Yipit Founder Speaks at Innovation Lab
The founder of Yipit—a website that aggregates and recommends daily deals from online coupon sites, such as Groupon—hosted a workshop on creating an internet start-up on Thursday at Harvard’s Innovation Lab.
The workshop, titled “How to go from Idea to Funded Startup,” is part of the i-Lab’s broader effort to offer both space and programming for entrepreneurial pursuits.
Drawing on his own experiences starting Yipit, Vinicius R. Vacanti ’03 spoke to a full room about all stages, from idea to production, of creating a start-up.
Vacanti emphasized that start-up founders must push through inevitable “bad ideas,” and cited his own experience as an undergraduate in Computer Science 50: “Introduction to Computer Science I” as an inspiration for his current work.
Jodie Goldstein, who organized the workshop, emphasized the applicability of Vacanti’s real-world experience.
“I think he’s at a really good stage of the [start-up] life cycle to give valuable insight to students,” she said.
“It’s really crucial for people to get that perspective.”
Students at the presentation found Vacanti’s advice helpful.

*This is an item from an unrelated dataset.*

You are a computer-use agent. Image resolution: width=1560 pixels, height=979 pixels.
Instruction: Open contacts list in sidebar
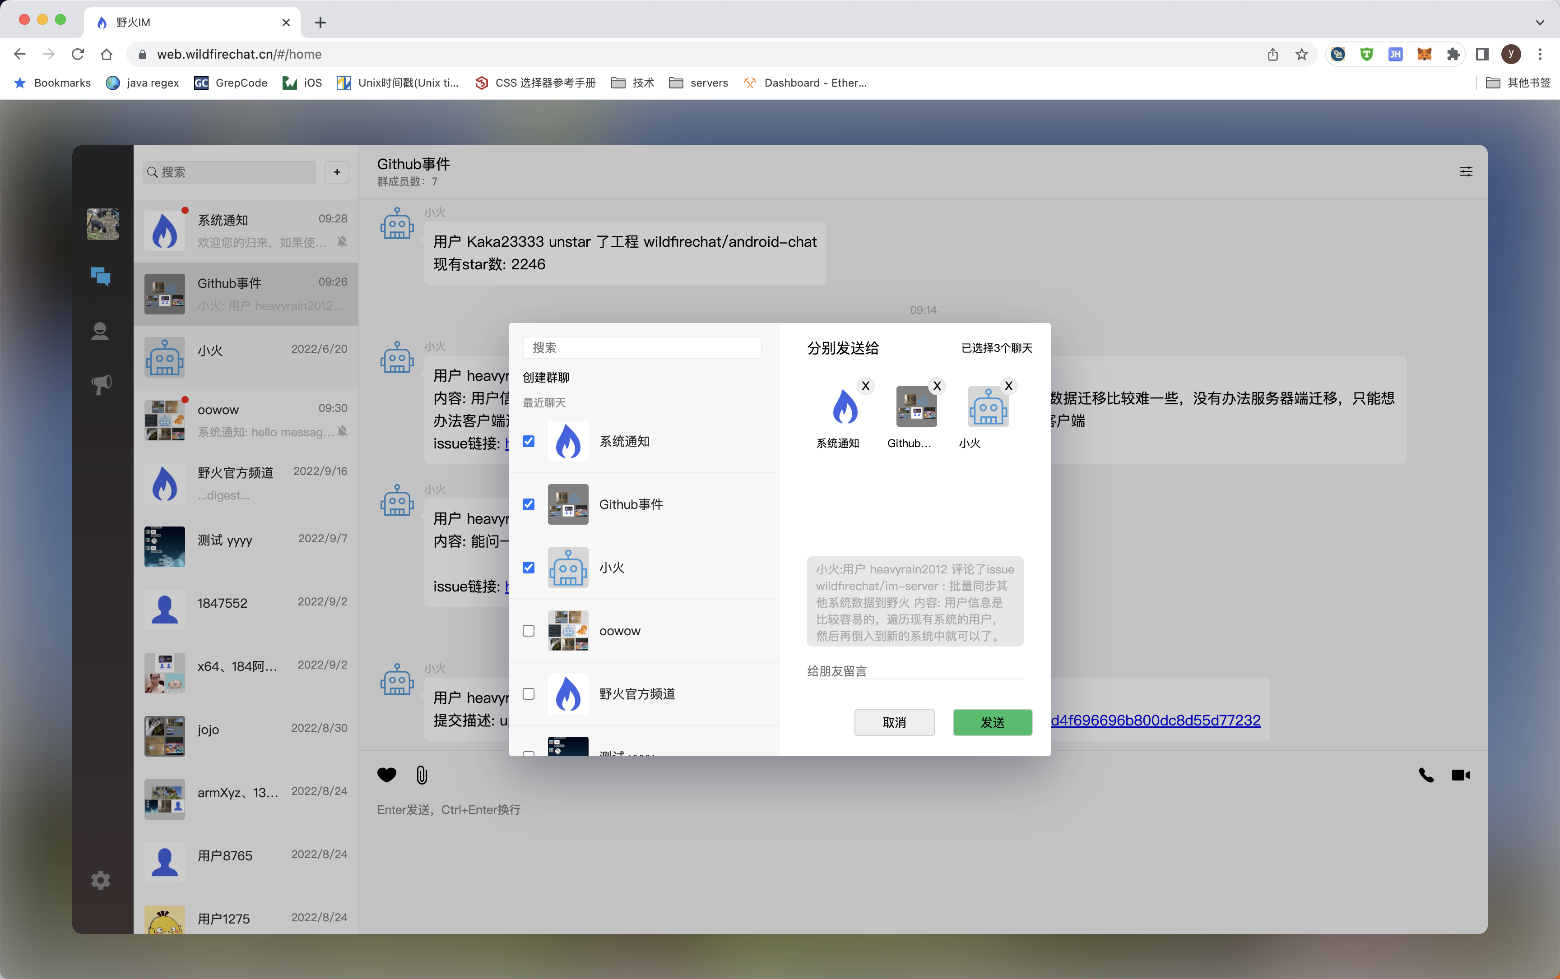(x=100, y=331)
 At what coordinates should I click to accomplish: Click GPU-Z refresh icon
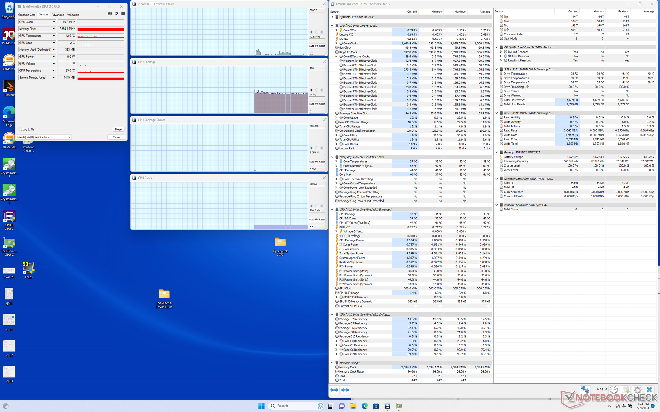(x=117, y=14)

“I was surprised at the level of expertise that he applied to very fundamental questions and issues that start-ups are facing,” said Pierre R. Fatal, a student at the Harvard Extension School.
Although the official launch of the i-Lab is still two weeks away, this is the sixth program to be hosted by the center. By the end of the fall semester, there will have been twelve workshops, with more planned for spring.
Students in attendance, and Vacanti himself, expressed their support for the i-Lab and its mission of encouraging collaborative and entrepreneurial endeavors.
“It’s a very supportive, incredibly accessible community,” Harvard Kennedy School student Martin S. Bell said, citing the ability of the i-Lab to bring students from across the University and other local universities together.
Vacanti echoed Bell’s sentiment, saying, “I think it’s beautiful. I wish it had existed when I was here.”
One key to a successful startup, Vacanti said, was drawing users away from competitors.